OPEC and Russia (‘OPEC+’) wound up their meetings last week by agreeing on a production increase for the first time in nearly two years. While details remain cloudy with no formal output targets provided, a supply increase of up to 1 million barrels per day (bpd) over the next six months looks likely. Partly reflecting the agreement’s lack of precision, spot oil prices have been volatile in the aftermath. The key Brent benchmark initially surged around 4% before falling back close to the $75 level seen before the meetings.

The background to the decision to lift production is, of course, OPEC’s agreement to reduce and then freeze its output by 1.2 million bpd from October 2016 levels with several non-OPEC members (primarily Russia) weighing in with a further 600k bpd of cuts. These reductions were spurred by the cocktail of then sluggish global demand and surging US shale supply which was leading to a supply glut, surging inventories and benchmark prices tumbling below $40/b.

Fast forward 18 months and the output cuts, which were extended to mid-2018,have helped restore balance to the oil market. OECD inventories have pulled back towards longer-run norms and spot prices are back above $70/b. In fact, with Brent crude recently briefly touching $80/b, prices are in danger hitting levels that could crimp global demand and spur a global capex wave that could reignite severe downside risks over the longer haul. The desire to keep oil prices relatively stable around current levels, which are close to a sweet spot, therefore underpins OPEC’s decision to relax its output curbs.
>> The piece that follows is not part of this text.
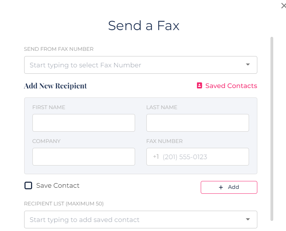Click the plus icon in Add button

[x=221, y=187]
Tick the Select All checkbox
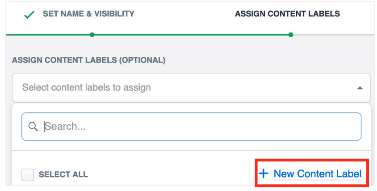Screen dimensions: 377x191 (28, 174)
But while the ‘OPEC+’ deal has certainly played a role in returning the oil market to health, it has not been decisive. Over the period of the deal, US oil output has continued to surge. In fact, since October 2016, US supply has surged by almost 1.7 million bpd to over 10.4 million bpd; close to a 20% increase.

The US’ supply surge would have completely nullified the impact of the ‘OPEC+’ deal had the cuts in reality not been substantially deeper than intended. Rather than the combined 1.8 million bpd agreed reduction, the group’s output has actually fallen by over 2.3 million bpd vs. October 2016. The key driver of ‘over-compliance’ has been the collapse of Venezuelan output which has slumped by some 700k bpd; more than 600k bpd less than its agreed commitment!